Source extract:

Through this anomaly detection model, only the CPU, memory, hard disk, and network monitoring data can be used to realize the comprehensive anomaly detection of the virtual machine time series data, without occupying the resources of the computing system. In this anomaly detection model, the Zoom layer in the first part is designed according to the convolutional neural network TCN to realize the extraction of time features in multiple dimensions of each monitoring number such as CPU and memory [27]. On this basis, the original monitoring data is expanded through multiple channels and its high latitude characteristics are mined. The input feature of the network is $x$ , and the expression of the component input vector $X$ is shown in Equation (3).

X = [\begin{matrix} x_{0} \\ x_{1} \\ x_{2} \\ x_{3} \end{matrix}]

(3)

Vector $X$ passes through a hidden layer and, under the activation function, makes the intermediate output more diverse and handles more complex problems to achieve the nonlinear output. In this model, three activation functions are used, first, the Sigmoid function, which is monotonically increasing and is often used for the output of hidden layer neurons, mapping the final output between 0 and 1. The definition is shown in Equation (4).

σ (x) = \frac{1}{1 + \exp (- x)}

(4)

The second is the tanh function, which aims to solve the zero-centered output problem and improve the convergence rate of the model. The definition is shown in Equation (5).

\tanh (x) = \frac{e^{x} - e^{- x}}{e^{x} + e^{- x}}

(5)

Another is the ReLU function, which is simple to calculate, converges faster, and can deal with the problem of gradient disappearance. In the Zoom-CNN model proposed in this study, the activation function used is the ReLU function. The definition is shown in Equation (6).

f (x) = \max (0, x)

(6)

Through the final output result $x$ of the neural network, the classification task is realized, and the scope of the output results is defined as Equation (7).

y = {\begin{matrix} 1 & h (X) \geq 0.5 \\ 0 & h (X) < 0.5 \end{matrix}

(7)

Deep neural networks have good representation effect and can be used as a baseline in various tasks. In this study, a multi-layer perceptron with three linear layers can be used as the baseline for the anomaly detection model. The second part of the anomaly detection model is to realize the extraction of correlation features between different performance indicators, CPU utilization, hard disk use, network throughput, and memory utilization through the CNN model. The CNN model is a feedforward neural network, including a convolution layer and a pooling layer. It extracts the characteristics of each monitoring index in a certain time through convolution kernel, so as to realize the detection of anomaly. The process of the model implementing convolution and pooling is shown in Figure 4.

Figure 4 The CNN realizes the convolution and pooling process.

What you will do:
Write out the passage on the anomaly detection model word for word, starting at "The second is" and ending at "in Equation (6).". The rows that follow are drawn from a separate source and are unrelated to the text on the anomaly detection model.

Records supplied:

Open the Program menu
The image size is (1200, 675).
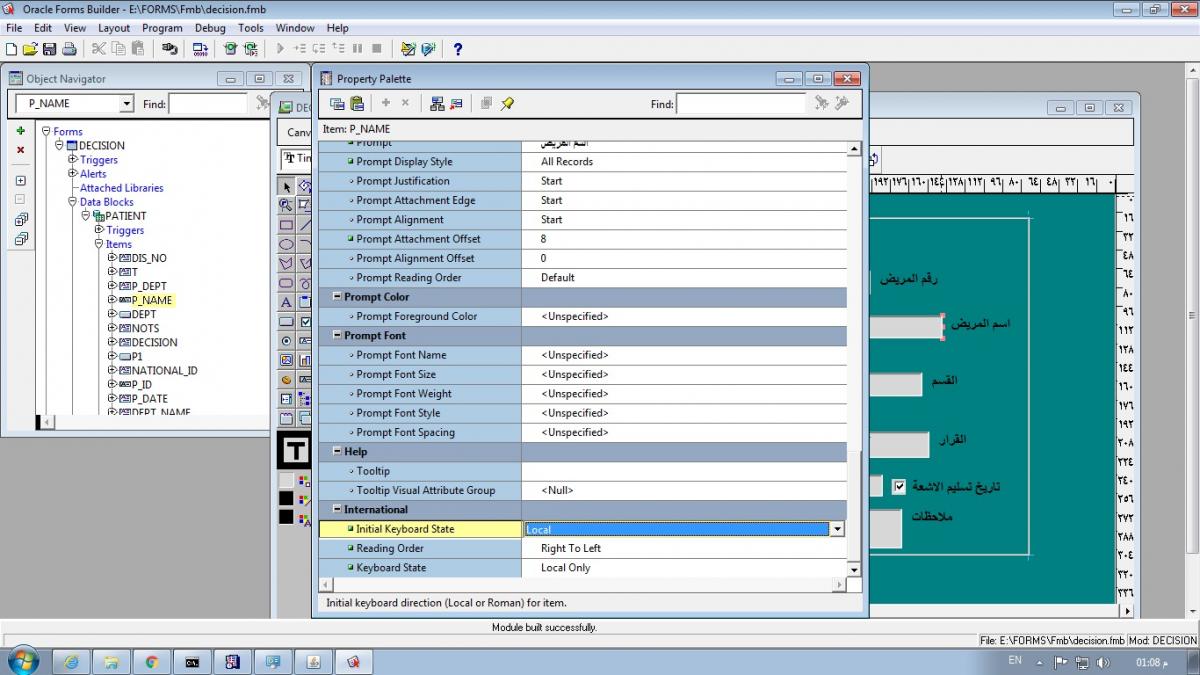tap(162, 28)
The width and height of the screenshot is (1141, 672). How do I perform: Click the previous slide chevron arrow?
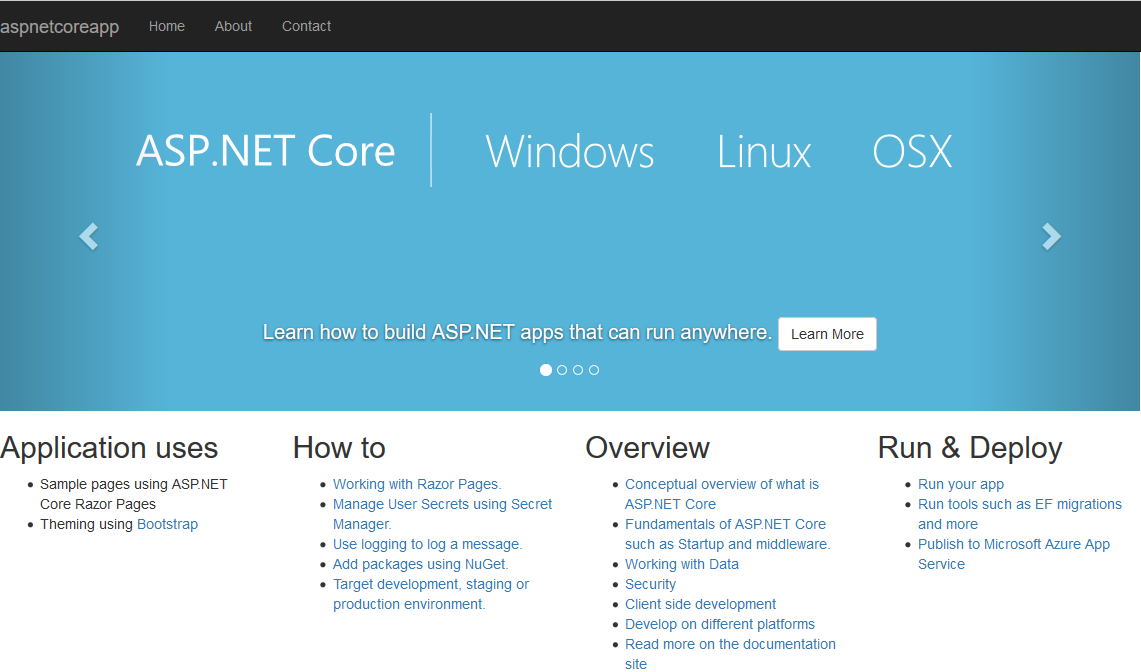click(x=88, y=236)
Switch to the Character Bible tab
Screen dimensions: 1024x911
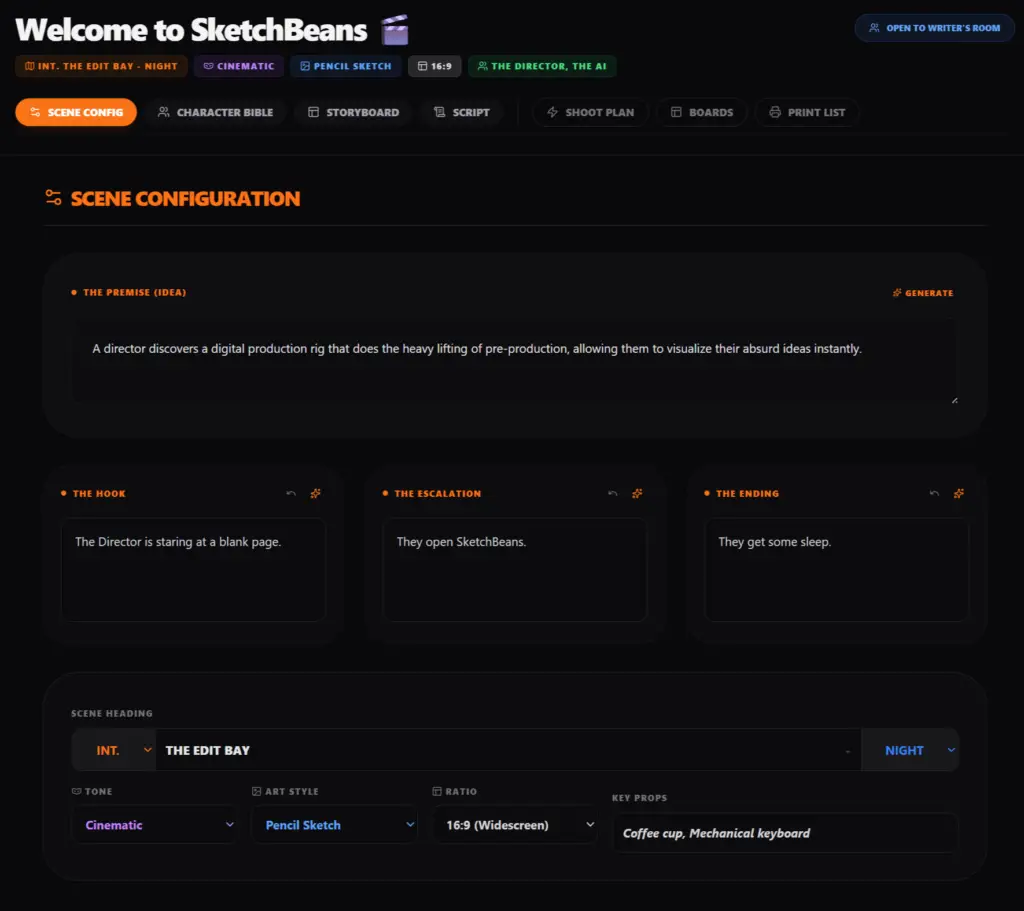pos(215,112)
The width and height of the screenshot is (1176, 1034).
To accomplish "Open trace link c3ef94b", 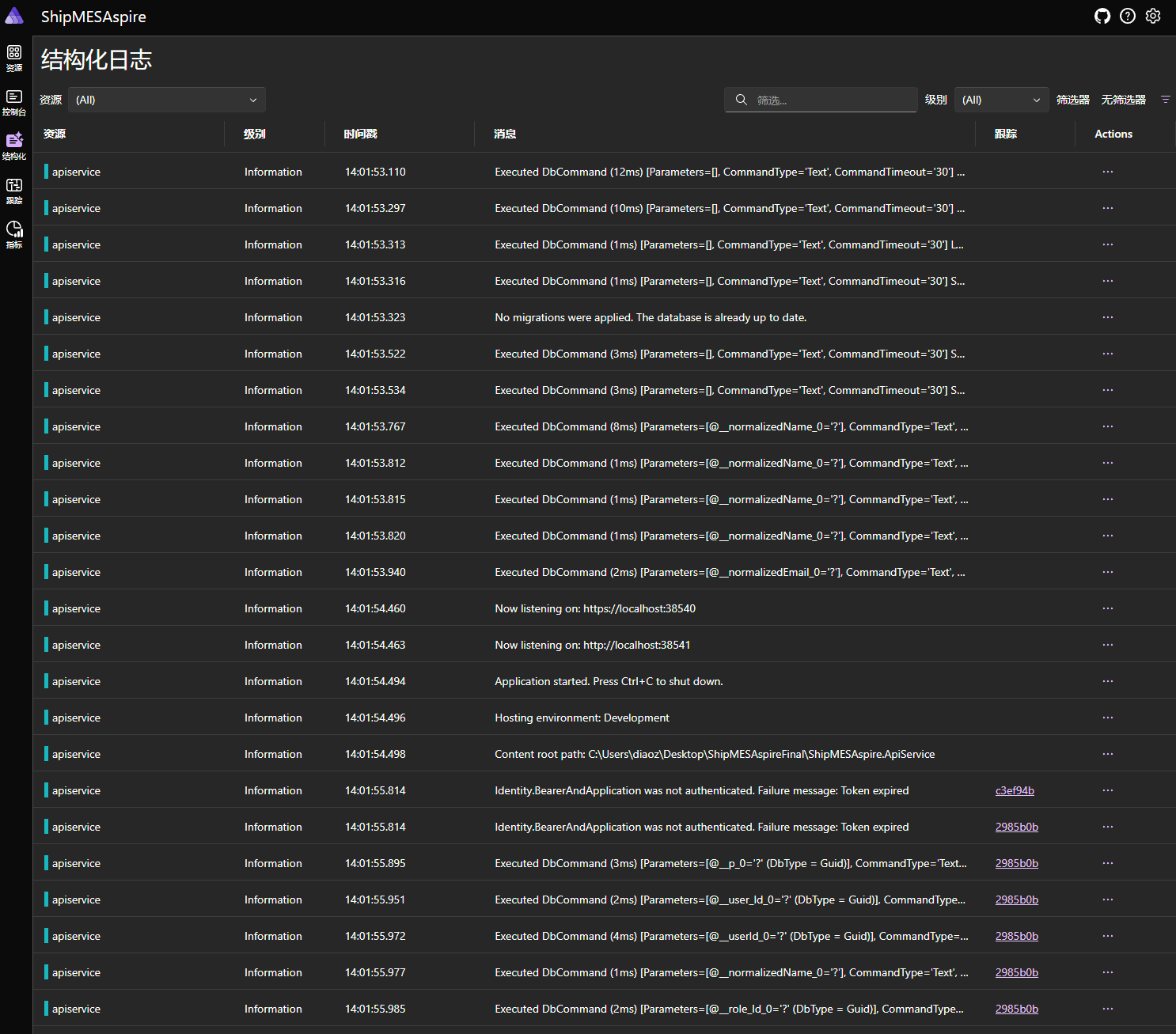I will click(1015, 790).
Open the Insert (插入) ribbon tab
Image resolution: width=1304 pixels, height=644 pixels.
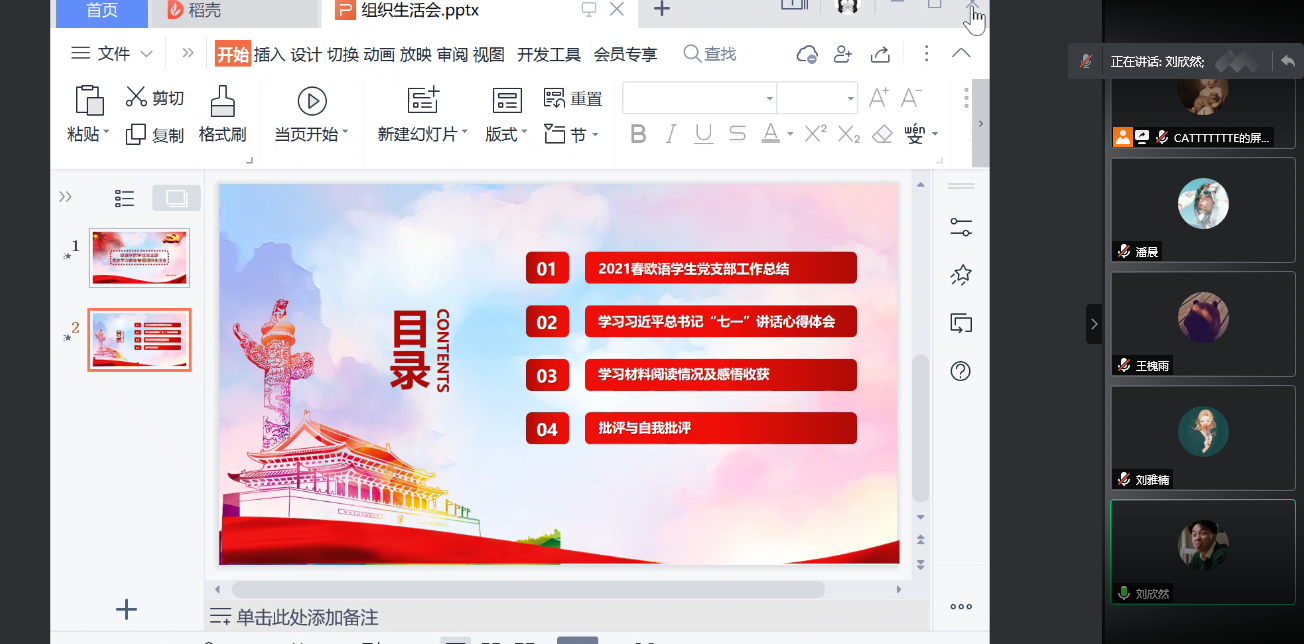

Problem solution:
The second is the tanh function, which aims to solve the zero-centered output problem and improve the convergence rate of the model. The definition is shown in Equation (5).

\tanh (x) = \frac{e^{x} - e^{- x}}{e^{x} + e^{- x}}

(5)

Another is the ReLU function, which is simple to calculate, converges faster, and can deal with the problem of gradient disappearance. In the Zoom-CNN model proposed in this study, the activation function used is the ReLU function. The definition is shown in Equation (6).